▶ Try it
Only those lines running from the line that contains "rýchlodráha (246, 1466)" through the end of the material are to be written out, each exactly as shown.

▶ Source material
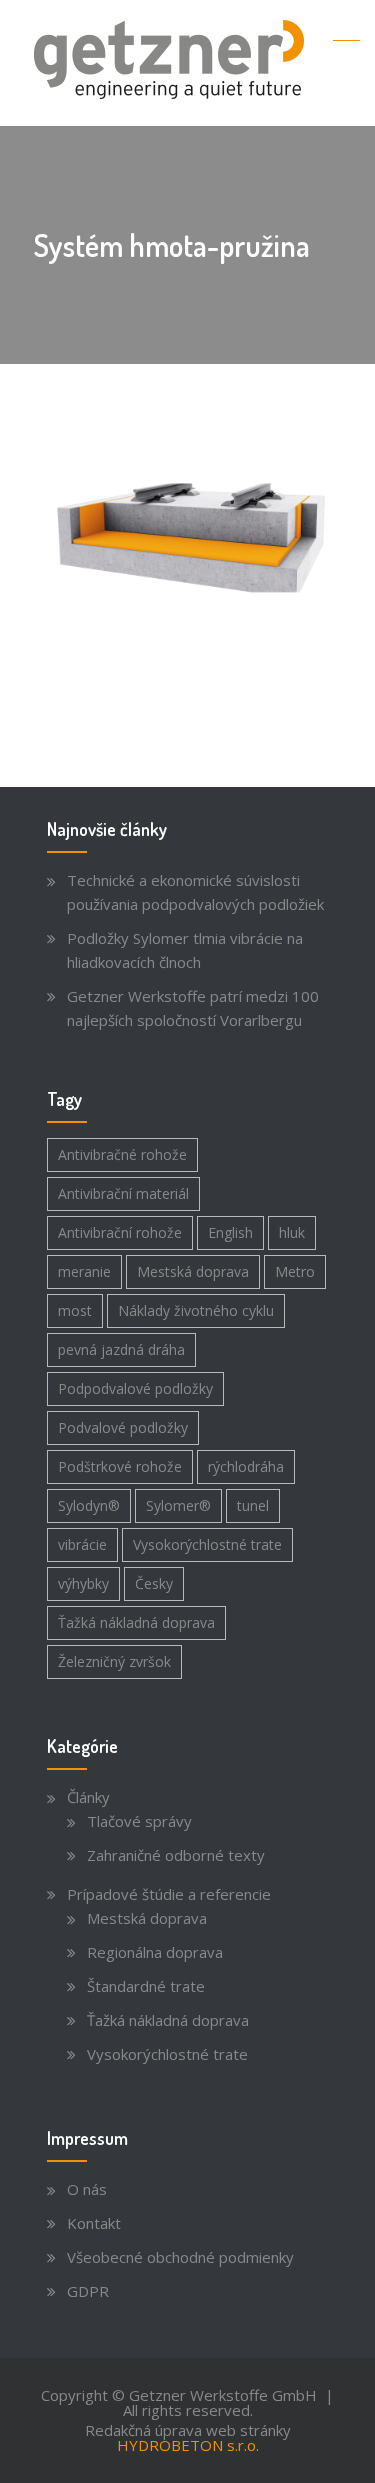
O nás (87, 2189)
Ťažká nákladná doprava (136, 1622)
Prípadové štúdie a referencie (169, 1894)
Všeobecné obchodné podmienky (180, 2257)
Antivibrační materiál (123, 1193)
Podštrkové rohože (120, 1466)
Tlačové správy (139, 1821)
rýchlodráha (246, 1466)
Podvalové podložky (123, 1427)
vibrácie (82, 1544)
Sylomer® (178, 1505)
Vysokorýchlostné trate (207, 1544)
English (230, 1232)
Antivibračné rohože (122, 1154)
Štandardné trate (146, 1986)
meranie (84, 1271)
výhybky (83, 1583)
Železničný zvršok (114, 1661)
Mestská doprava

▶ Answer space
rýchlodráha (246, 1466)
Podvalové podložky (123, 1427)
vibrácie (82, 1544)
Sylomer® (178, 1505)
Vysokorýchlostné trate (207, 1544)
English (230, 1232)
Antivibračné rohože (122, 1154)
Štandardné trate (146, 1986)
meranie (84, 1271)
výhybky (83, 1583)
Železničný zvršok (114, 1661)
Mestská doprava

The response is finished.